Some attackers install persistent backdoors right away, which are made to remain operational even after patches are installed. Organizations in the US, Germany, Australia, and Canada have been impacted by the campaign. Governmental organizations, healthcare facilities, manufacturing companies, legal and professional services, and high-tech businesses are among the sectors that are impacted.

CVE-2026-1281 was added to the U.S. Cybersecurity and Infrastructure Security Agency's Known Exploited Vulnerabilities catalog due to active exploitation, indicating an urgent need for patching. How The Vulnerability Works CVE-2026-1281 is a remote code execution vulnerability with a severity score of 9.8. The vulnerability is in the old bash scripts that the Apache web server uses to rewrite URLs. Attackers alter variables that the script processes by sending specially constructed HTTP requests to EPMM endpoints.

The system interprets input controlled by the attacker as commands and runs them on the server using a technique called bash arithmetic expansion. The second bug, CVE-2026-1340, uses a similar mechanism in a different script and impacts the Android file transfer feature. Certain URLs that are exposed to the internet can cause both vulnerabilities.

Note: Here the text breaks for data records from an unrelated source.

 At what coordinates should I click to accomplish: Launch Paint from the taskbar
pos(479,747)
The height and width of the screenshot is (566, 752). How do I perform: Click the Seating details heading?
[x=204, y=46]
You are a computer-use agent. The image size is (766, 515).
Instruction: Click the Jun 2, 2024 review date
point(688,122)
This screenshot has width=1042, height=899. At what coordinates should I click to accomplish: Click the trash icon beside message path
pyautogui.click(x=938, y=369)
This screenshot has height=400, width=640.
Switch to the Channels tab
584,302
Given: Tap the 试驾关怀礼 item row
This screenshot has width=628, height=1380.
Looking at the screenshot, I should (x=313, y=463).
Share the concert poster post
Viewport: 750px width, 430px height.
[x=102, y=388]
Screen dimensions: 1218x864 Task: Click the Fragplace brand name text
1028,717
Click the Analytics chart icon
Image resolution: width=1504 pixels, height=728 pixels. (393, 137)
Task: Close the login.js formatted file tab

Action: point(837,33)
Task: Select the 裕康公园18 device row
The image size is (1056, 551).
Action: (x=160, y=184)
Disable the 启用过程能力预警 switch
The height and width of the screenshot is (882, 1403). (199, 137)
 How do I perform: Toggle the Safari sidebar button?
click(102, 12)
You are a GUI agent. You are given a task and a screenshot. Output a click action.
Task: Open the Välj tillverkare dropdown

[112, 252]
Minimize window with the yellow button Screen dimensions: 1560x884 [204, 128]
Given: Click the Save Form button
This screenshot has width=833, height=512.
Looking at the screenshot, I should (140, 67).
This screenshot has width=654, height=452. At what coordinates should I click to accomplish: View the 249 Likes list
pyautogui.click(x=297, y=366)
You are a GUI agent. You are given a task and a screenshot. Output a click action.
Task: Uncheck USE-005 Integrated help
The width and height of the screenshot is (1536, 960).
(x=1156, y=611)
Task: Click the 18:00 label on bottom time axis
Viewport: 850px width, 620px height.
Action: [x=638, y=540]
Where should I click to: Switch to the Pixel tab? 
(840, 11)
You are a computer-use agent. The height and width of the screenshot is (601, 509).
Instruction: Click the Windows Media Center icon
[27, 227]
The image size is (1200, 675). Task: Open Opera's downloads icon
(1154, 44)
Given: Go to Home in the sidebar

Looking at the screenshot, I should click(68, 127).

Automated scanners are being used by attackers to find servers that are susceptible. To confirm exploitation, they frequently send a harmless command first, like a brief delay. After verification, they release payloads that include persistent access tools, web shells, and cryptominers. Additionally, attempts to download monitoring agents and link compromised servers to command-and-control infrastructure were noted by researchers.

Mitigation and Patching In January 2026, Ivanti issued security updates and advised users to apply the relevant RPM patch right away. According to the company, the update doesn't impact functionality and doesn't require any downtime. After patching, security teams are also encouraged to check systems for indications of compromise because hackers might have already gained covert access.

There is a significant potential attack surface, as evidenced by the more than 4,400 exposed EPMM instances that have been seen online. Experts advise limiting external access, isolating management interfaces, keeping an eye on logs for questionable requests, and embracing a "assumed breach" mentality. Palo Alto Networks claims that the quick weaponization of these vulnerabilities demonstrates a developing trend in cybersecurity: within hours, attackers are incorporating recently discovered vulnerabilities into automated attack frameworks.

Delays in patching internet-facing systems expose organizations to an immediate and serious risk of network compromise.